Thursday, February 23, 2012

Adelphi Students Get Free Rhapsody.(Brief Article)

Adelphi University in Garden City, New York is the latest school to offer students access to a legitimate digital music service at an extremely reduced rate. In this case, students who live on campus will get to play with the Rhapsody online music service from RealNetworks for free. Students who commute can subscribe to Rhapsody for two bucks a month, an 80% discount off the regular $9.95-a-month fee.

Subscribers can stream as much music as they want from Rhapsody's library of more than 790,000 full-length songs, create their own commercial-free Internet radio stations, listen to professional stations and browse music information and editorial recommendations. Any songs they want to keep and burn to CD or transfer to a portable media player cost 79 cents each to download.

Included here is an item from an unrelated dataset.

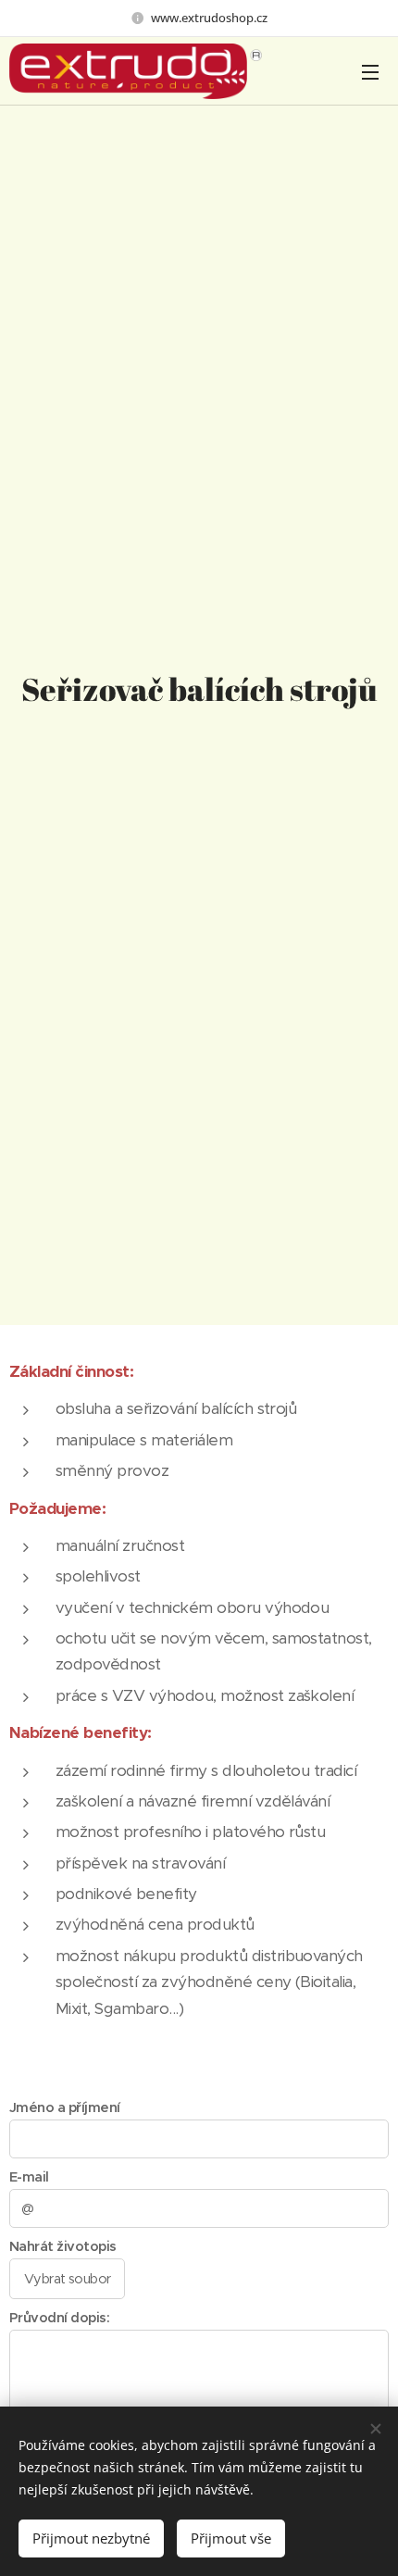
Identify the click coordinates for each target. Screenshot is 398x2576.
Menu (370, 71)
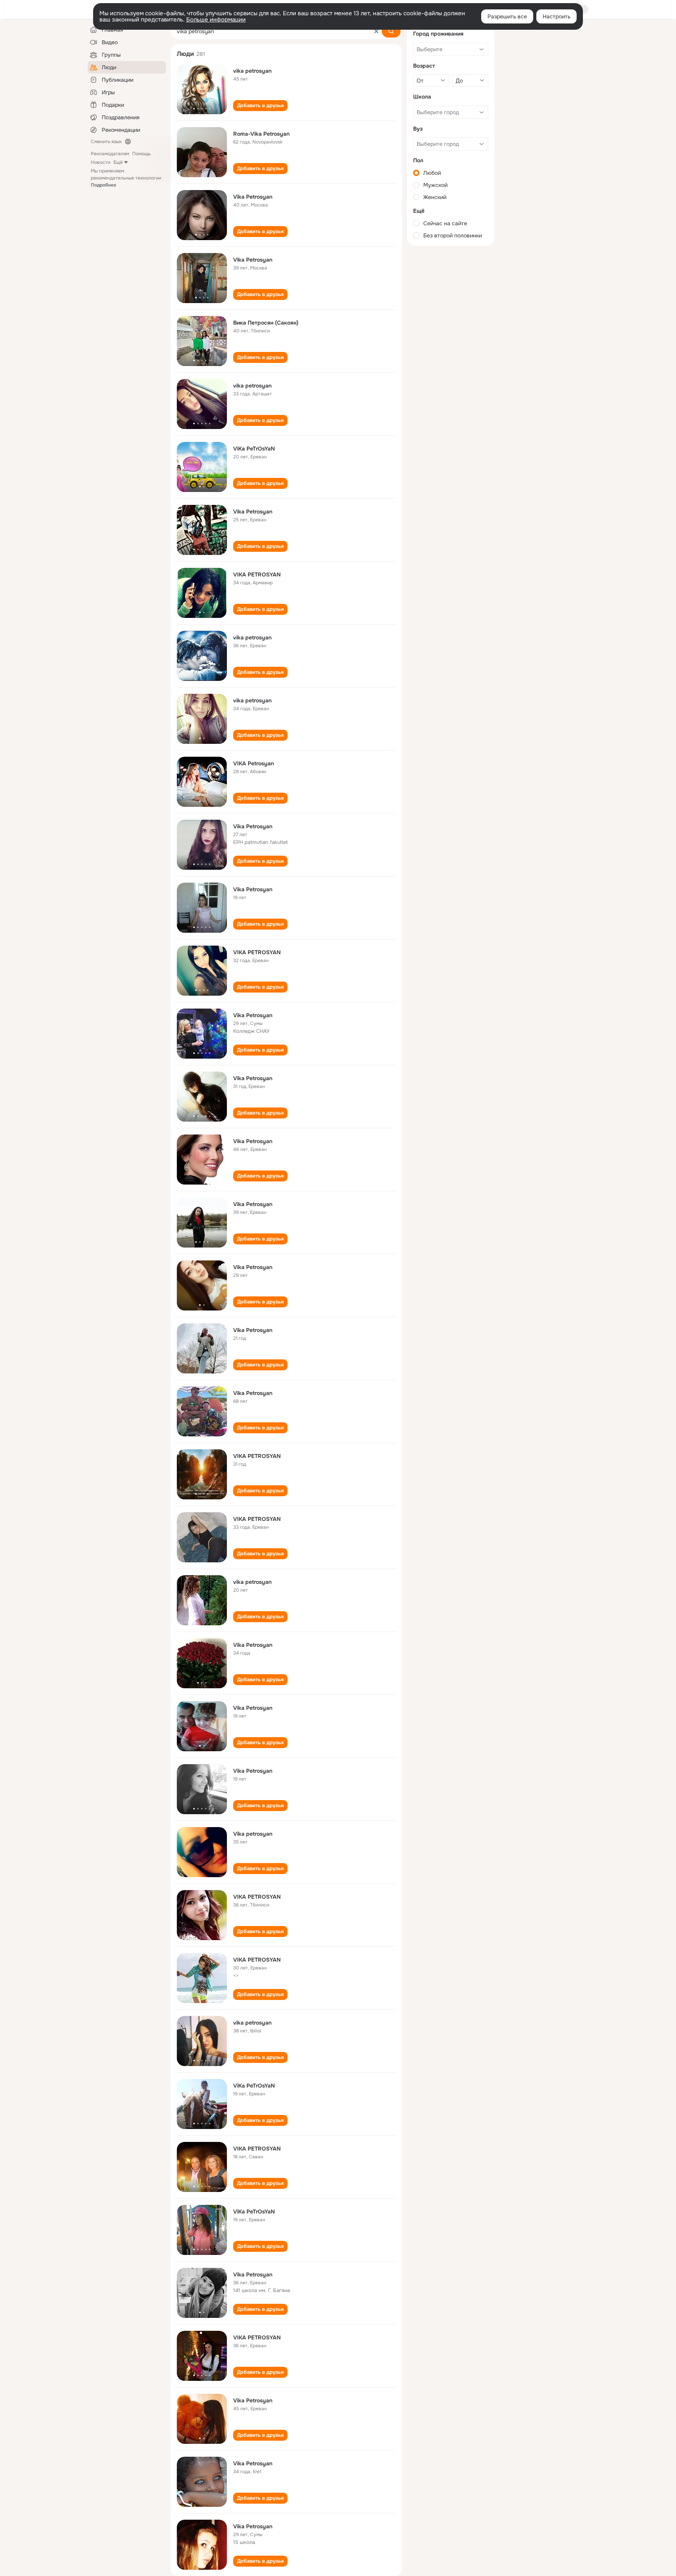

"Providing quality education is unquestionably the university's top priority," Adelphi CIO Jack Chen said. "However, we at the same time also recognize that easy and low-cost access to online music is important to our students. With Rhapsody, our students will have a legal way to access a vast catalog of digital music."

The complete freedom doesn't last forever - only until May. After that, on-campus students will also have to shell out $2 a month for the Rhapsody service.

The University of California, Berkeley and the University of Minnesota offer Rhapsody to their students for $3 a month and 79 cents per downloaded track.